◆ **Aufgabenliste**
a – Erläutern Sie in ein bis drei Sätzen, warum die vernetzten Thermostate laut dem Textauszug über das Internet der Dinge die Temperatur automatisch anpassen.
b – Führen Sie den Textauszug über das Internet der Dinge im Anschluss an seinen letzten Satz fort.

◆ **Textauszug**

-=-=-

Natürlich ist das IoT nicht nur in der Logistik anzuwenden. Ein aktuelles Beispiel ist die Kommunikation zwischen selbstfahrenden Fahrzeugen. Diese senden sich gegenseitig Informationen der Verkehrsinfrastruktur zu und bieten eine Prävention vor Unfällen. Auch das Thema Smart Home entwickelt sich stetig in diese Richtung. Ein Beispiel ist die Vernetzung des Kühlschranks, welcher uns auf dem Smartphone stets auf dem Laufenden hält, welche Lebensmittel nachgekauft werden müssen oder welche bereits abgelaufen sind. Ein weiteres Beispiel sind vernetzte Thermostate, welche lernen wo wir uns gerade in unserem Haus befinden, und die Temperatur automatisiert entsprechend anpassen, um so Heizkosten zu sparen.

-=-=-

◆ **Vorliegende Zeilen**

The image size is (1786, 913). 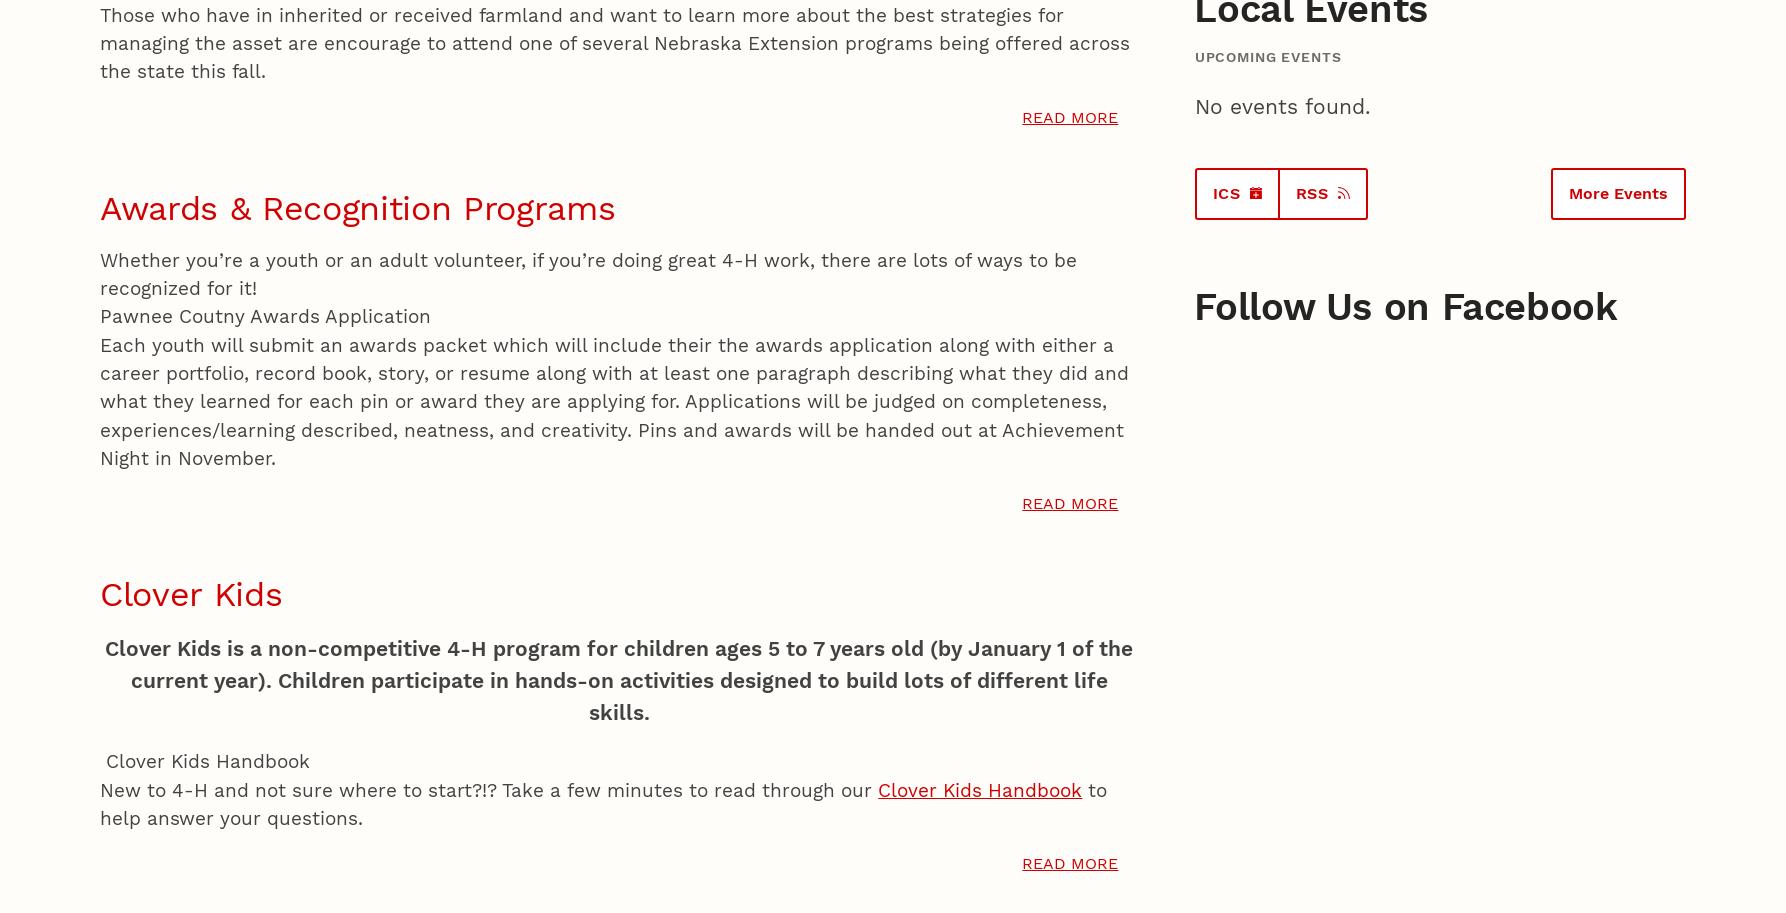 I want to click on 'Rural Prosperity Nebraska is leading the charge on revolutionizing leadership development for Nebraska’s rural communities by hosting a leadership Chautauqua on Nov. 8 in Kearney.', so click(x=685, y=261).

-=-=-

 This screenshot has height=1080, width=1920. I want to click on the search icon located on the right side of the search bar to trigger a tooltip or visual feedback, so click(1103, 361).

-=-=-

◆ **Antworten nacheinander**
a – Die vernetzten Thermostate lernen, wo man sich gerade im Haus befindet, und passen die Temperatur entsprechend an. Dadurch sollen Heizkosten gespart werden.

b –
Google´s neues IoT-Betriebssystem

Google setzt mit Android Things ein Zeichen zum Thema Internet of Things. Bereits im Mai 2015 machte Google mit dem Betriebssystem Brillo für das Internet der Dinge auf sich aufmerksam. Anfangs war der Hype groß, doch es ist relativ schnell wieder ruhig um das Projekt geworden. Mit dem neuen Betriebssystem Android Things scheint es, als hätte Google dem Betriebssystem Brillo ein neues Branding mit leicht veränderter Softwarebasis verpasst. Zwischen Brillo und Android Things gibt es kleine aber signifikante Unterschiede. Das Herzstück des Android Betriebssystems war und ist Android, jedoch war das Entwicklungs- und Implementierungsverfahren beim Projekt Brillo deutlich anders. 2015 war die bevorzugte Entwicklungsumgebung an C++ angepasst, welche jedoch nun mit Android Things auf Java umstrukturiert wurde, um eine breitere Masse an Entwicklern anzusprechen.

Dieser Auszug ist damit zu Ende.